__Bereitgestellter Auszug__.
Niederösterreich
Banken-Coups: So machte Profibande dezent ein Vermögen
Auf leise Weise machte eine Profibande in NÖ und Wien ein Vermögen. Sie überlistete das Sicherheitssystem der Banken und leerte Schließfächer.
Schließfächer in Geldinstituten gelten eigentlich als äußerst sichere Angelegenheit und spektakuläre Megacoups wie von Danny Ocean kennt man nur aus Hollywood-Streifen. Bis jetzt, muss man sagen: Denn eine äußerst raffinierte Bande machte leise und unbemerkt ein Vermögen.
Die Kriminellen hatten das moderne Schließfachsystem einiger Banken überlistet. Diese Schließfächer haben den Vorteil, nicht an Betreuer oder Banköffnungszeiten gebunden zu sein. Man betritt das Foyer, gibt den Code ein, ein Lift bringt dann die Geldkassette des Schließfaches vom Tresorraum im Keller direkt in ein Ausgabefach. Dann kann der Kunde über sein Vermögen verfügen, gibt die Kassette wieder in den Lift und die Aktion ist beendet.
Geld, Gold, Edelsteine
Mit diesem Wissen, viel IT-Know-How und den nötigen Vorkehrungen und Vorbereitungen leerten unbekannte Kriminelle ein Schließfach nach dem anderen in Mödling, Klosterneuburg und Wien.
Der erste Fall wurde in Mödling bekannt. Hier sollen zahlreiche Schließfächer geplündert und Geld, Gold und andere Edelmetalle sowie Edelsteine gestohlen worden sein. Die Schadenssumme kann noch nicht benannt werden, ein Millionenschaden ist aber zu befürchten.
Wartende Kunden vor Bank
In etwa gleichzeitig sollen auch Schließfächer der Bank Austria in Klosterneuburg (Tulln) ausgeräumt worden sein. Ein Bankmitarbeiter sprach am Freitag kurz mit "Heute" und beruhigte: "Es dürften nur einige, wenige Schließfächer sein. Die betroffenen Kunden wurden von uns bereits kontaktiert." Dennoch warteten beim "Heute"-Lokalaugenschein bereits einige verunsicherte Kunden vor der Klosterneuburger Filiale. Sie wollten unbedingt nachsehen, ob ihre Vermögenswerte noch im Schließfach sind oder nicht.

__Zu bearbeiten__.
1) Erkläre in ein bis drei Sätzen, weshalb laut dem Bericht über die Banken-Coups Kunden vor der Klosterneuburger Filiale warteten.
2) In welchen Orten leerten die Kriminellen laut dem Bericht über die Banken-Coups Schließfächer?
3) Schreibe den Bericht über die Banken-Coups ab seinem letzten Satz weiter.

__Gegebenes Material__.

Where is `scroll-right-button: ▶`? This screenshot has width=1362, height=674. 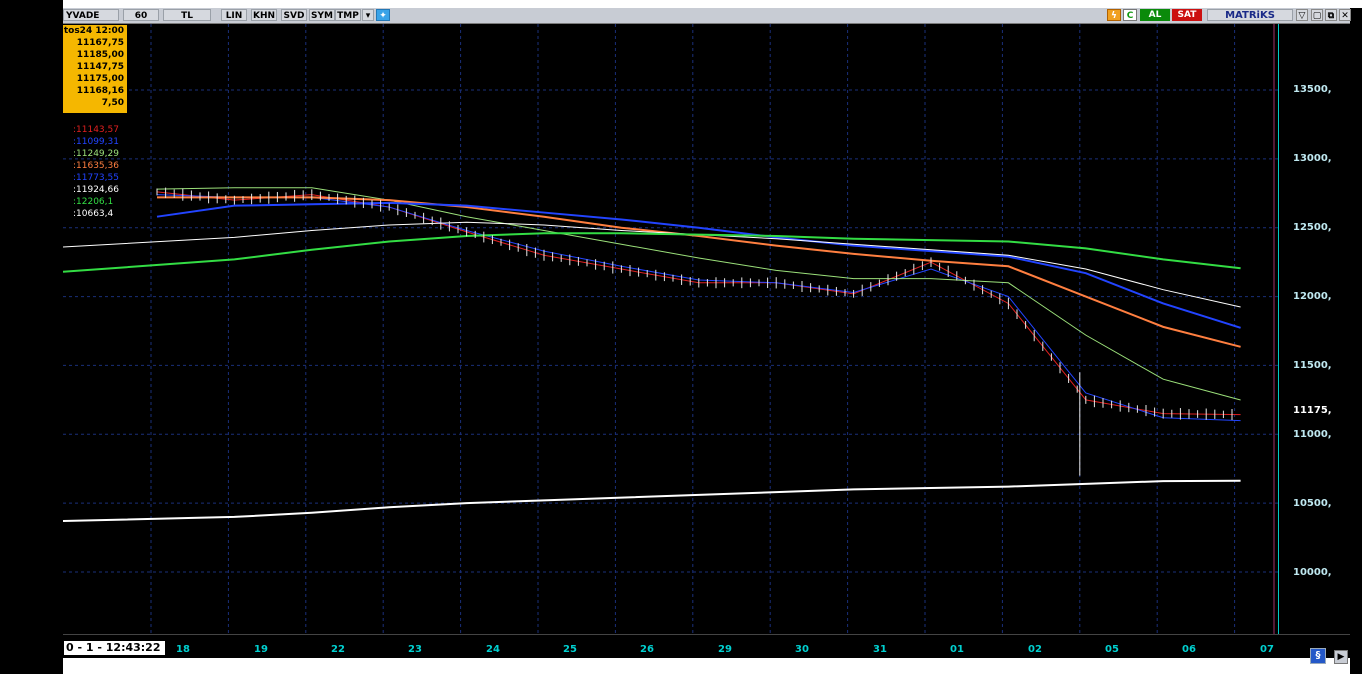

__Nummerierte Antworten__.
1) Vor der Klosterneuburger Filiale warteten verunsicherte Kunden, weil sie unbedingt nachsehen wollten, ob ihre Vermögenswerte noch im Schließfach sind.

2) In Mödling, Klosterneuburg und Wien.

3)
Kurz nach Mittag meldete dann eine weitere Bank leere Schließfächer: Die Raiffeisenbank in der Muthgasse im 19. Bezirk in der Bundeshauptstadt. Auch hier sollen nach demselben "Modus operandi" Schließfächer geleert worden sein. Es ist somit nicht mehr auszuschließen, dass auch noch weitere Bankfilialen mit modernen Schließfachsystemen betroffen sind.
Waren Insider beteiligt?
An beiden Tatorten in NÖ ermittelte am Freitag die Spurensicherung des Landeskriminalamtes NÖ, in Wien die Kollegen des Landeskriminalamtes Wien. Bereits am Freitagmittag hatte Polizeisprecher Johann Baumschlager gesagt: "Es ist nicht fix, aber möglich, dass es sich bei allen Coups um dieselben Täter handelt. Und es ist noch viel zu früh, um über eine Schadenshöhe zu sprechen. Es wird auf Hochtouren ermittelt, aber wir sind erst am Anfang." Die Polizei geht davon aus, dass die Coups am Mittwoch stattfanden, in Wien im Zeitraum von Ende Oktober bis Mittwoch.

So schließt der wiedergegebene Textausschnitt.